Having read about the pending closure of a Dublin wine shop, an article on the demise of the independent bookshop by Peter Merholz, and the perennial problem of commoditisation, I began thinking about parallels with the wine world.
On the demise of the independent bookshop
From Peter Merholz over on the Adaptive Path blog and the demise of the independent bookstore (Cody’s in San Francisco).
They stuck with an outdated 20th (19th?) century notion of being a collection of shelves filled with books, and didn’t embrace the 21st century reality of providing a distinct experience that connects with their customers.
Blaming the customer
From an independent Irish wine retailer:
From a retail point of view, it has become more evident that alot of customers don’t appreciate the differences between a specialist wine shop and your run of the mill supermarket. While I very much hope to stay on working in the wine business, I have strong concerns that shops such as mine will struggle to survive as the large multiple retailers continue to use alcohol as a loss leader.
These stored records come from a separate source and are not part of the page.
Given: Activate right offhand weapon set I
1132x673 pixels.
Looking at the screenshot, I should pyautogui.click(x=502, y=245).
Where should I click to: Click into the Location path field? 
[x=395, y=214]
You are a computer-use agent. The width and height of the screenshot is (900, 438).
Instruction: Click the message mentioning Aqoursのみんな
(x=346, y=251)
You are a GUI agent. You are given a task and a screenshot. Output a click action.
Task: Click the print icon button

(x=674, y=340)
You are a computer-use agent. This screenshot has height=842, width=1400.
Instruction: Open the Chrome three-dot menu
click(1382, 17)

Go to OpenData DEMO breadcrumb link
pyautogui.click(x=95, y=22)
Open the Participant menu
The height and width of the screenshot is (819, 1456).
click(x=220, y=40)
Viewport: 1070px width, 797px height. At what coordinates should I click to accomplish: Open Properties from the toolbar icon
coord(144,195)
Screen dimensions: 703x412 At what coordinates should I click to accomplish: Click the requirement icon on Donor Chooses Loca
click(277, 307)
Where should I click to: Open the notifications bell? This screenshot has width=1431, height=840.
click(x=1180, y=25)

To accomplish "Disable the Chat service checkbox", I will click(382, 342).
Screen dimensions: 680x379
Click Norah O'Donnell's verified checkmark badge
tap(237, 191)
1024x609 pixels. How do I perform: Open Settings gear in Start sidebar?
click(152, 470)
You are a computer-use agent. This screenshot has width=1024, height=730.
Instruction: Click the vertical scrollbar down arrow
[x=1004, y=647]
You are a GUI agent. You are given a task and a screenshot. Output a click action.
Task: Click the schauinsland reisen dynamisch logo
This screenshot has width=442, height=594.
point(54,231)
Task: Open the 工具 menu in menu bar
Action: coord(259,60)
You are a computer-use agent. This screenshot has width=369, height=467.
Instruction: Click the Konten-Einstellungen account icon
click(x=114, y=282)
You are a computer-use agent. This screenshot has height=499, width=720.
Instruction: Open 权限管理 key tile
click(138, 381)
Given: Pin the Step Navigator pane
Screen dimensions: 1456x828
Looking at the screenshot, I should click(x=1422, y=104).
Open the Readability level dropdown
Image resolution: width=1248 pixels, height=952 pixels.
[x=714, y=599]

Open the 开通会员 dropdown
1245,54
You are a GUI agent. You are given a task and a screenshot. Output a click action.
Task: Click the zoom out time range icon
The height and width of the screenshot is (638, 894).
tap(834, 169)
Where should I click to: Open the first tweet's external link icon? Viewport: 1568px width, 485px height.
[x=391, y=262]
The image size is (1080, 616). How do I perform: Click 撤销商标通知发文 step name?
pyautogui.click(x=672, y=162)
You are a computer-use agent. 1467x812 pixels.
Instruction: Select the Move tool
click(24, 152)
This seems to be a common enough scenario, with Peter Merholz’s article on bookstores also featuring the selfish customer,
the tenor of the discussion around these failing stores places blame on the customers who no longer shop there (or who never did).
While I sincerely sympathise with the situation above, I take issue with blaming the customer for the demise of the business and the inability to adapt to new challenges (doing the same thing as you’ve always done and expecting a different result).
Granted, there are huge challenges facing the small independent shop, whether it’s a small grocery or wine shop against the virulent sprawl of Londis, Spar and Centra convenience stores or the supermarkets.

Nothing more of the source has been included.